15. Swirling device according to one or more of claims 1 to 10, characterized in that the opening cross section is X-shaped (37c).

16. Swirling device according to one or more of claims 1 to 15, characterized in that the blowing nozzle (37a; 37b; ...; 37q; 37/1; 37/2; 37/3) with respect to the longitudinal central axis (26) by one Angle δ is inclined, which is in a range of 60 ° <δ <90 °, preferably 75 ° <δ <87 °.

17. Swirling device according to one or more of claims 1 to 15, characterized in that the blowing nozzle (37a; 37b; ...; 37q; 37 / l; 37/2; 37/3) with respect to the longitudinal central axis 826) by an angle δ <60 ° is inclined.

18. Method for intermingling at least one multifilament yarn, the filaments of which are intermingled in a yarn channel by means of a medium stream, in particular a compressed air stream, and the medium stream is divided into a main stream and in pairs of secondary streams, the main stream being in the central region of the yarn channel and one of the secondary streams in one edge area and the other of the secondary flows are introduced into the other edge region of the yarn channel, characterized in that the main and secondary flows are directed essentially in the same direction.

19. The method according to claim 18, characterized in that the main flow (H) leads to the larger volume flow relative to each of the two secondary flows (N).

20. The method according to any one of claims 18 or 19, characterized in that the width of the central region (29) relative to the edge regions (33) is determined by means of the main stream (H).

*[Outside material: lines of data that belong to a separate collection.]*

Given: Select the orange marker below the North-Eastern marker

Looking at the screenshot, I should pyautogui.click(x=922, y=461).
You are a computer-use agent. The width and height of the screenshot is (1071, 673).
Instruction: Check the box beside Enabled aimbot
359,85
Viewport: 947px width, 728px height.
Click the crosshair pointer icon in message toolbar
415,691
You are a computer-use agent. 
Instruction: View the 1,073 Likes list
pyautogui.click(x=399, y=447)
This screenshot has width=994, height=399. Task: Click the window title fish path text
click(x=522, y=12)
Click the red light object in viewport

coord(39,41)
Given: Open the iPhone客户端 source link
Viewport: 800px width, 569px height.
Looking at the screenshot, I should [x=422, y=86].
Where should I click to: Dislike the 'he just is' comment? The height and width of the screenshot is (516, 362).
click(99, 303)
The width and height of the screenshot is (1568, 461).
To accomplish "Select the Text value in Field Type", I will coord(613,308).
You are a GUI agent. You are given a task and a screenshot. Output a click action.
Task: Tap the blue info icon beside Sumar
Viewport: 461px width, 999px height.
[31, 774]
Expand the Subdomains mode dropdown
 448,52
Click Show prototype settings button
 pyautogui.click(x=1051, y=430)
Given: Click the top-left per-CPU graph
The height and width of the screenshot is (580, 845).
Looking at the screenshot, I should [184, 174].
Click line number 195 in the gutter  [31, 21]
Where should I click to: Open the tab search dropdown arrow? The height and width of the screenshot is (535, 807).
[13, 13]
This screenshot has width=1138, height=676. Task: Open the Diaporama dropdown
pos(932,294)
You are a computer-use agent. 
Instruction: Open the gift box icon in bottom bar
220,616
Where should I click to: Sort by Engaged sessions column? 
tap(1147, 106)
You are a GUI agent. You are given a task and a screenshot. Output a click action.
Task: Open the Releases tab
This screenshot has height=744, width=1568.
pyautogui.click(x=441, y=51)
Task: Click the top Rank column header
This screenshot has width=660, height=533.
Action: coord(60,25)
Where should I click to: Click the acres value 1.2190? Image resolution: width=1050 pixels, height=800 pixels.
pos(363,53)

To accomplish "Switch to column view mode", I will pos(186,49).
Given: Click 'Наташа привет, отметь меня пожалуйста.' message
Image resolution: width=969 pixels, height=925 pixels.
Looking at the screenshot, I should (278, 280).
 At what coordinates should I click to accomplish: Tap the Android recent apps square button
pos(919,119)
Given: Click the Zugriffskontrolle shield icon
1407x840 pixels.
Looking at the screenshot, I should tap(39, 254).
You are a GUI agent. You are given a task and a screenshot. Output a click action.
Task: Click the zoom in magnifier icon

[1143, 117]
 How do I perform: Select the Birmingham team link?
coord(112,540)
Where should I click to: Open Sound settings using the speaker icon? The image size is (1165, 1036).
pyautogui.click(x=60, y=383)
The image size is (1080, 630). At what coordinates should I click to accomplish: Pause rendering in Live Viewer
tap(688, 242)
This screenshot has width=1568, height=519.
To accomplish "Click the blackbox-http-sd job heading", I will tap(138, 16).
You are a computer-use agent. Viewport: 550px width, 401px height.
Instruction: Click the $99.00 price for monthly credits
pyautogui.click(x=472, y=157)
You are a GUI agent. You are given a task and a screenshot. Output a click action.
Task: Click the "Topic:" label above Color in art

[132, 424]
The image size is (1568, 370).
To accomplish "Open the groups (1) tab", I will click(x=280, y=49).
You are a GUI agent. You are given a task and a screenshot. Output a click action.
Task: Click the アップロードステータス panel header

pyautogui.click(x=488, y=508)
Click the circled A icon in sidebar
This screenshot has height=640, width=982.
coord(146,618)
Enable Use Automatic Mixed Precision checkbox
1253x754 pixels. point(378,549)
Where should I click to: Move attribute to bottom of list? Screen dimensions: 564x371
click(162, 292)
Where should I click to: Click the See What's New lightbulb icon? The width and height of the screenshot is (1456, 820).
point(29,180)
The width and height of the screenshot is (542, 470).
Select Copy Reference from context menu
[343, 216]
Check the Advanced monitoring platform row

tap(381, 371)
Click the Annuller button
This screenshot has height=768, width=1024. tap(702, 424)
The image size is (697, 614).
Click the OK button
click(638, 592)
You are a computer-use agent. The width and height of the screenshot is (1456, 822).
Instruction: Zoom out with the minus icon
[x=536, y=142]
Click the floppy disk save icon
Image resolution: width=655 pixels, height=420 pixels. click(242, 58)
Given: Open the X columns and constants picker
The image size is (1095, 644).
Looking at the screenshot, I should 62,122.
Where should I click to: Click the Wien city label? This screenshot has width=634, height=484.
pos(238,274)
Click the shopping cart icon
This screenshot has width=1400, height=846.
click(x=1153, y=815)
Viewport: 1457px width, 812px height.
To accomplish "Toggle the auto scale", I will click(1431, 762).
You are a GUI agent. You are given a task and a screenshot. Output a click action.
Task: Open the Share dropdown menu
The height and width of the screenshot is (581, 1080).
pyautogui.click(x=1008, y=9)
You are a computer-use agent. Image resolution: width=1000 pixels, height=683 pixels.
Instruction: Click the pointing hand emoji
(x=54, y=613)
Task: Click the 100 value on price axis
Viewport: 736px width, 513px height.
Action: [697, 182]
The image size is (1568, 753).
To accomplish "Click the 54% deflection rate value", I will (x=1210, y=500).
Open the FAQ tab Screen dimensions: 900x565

21. The method according to one or more of claims 18 to

20, characterized in that the size of the secondary streams (N) is matched to the main stream (H) in such a way that the time in which the filaments are located in the edge regions (33) of the yarn channel (13) is reduced, so that open swirls of open yarn can be limited to certain sizes.

22. The method according to one or more of claims 18 to

21, characterized in that the secondary streams (N) come locally separated from the main stream (H) to act on the filament yarn to be intermingled.

23. The method according to claim 22, characterized in that the paired side streams (N) come essentially before the main stream (H) to act on the filament yarn to be interlaced.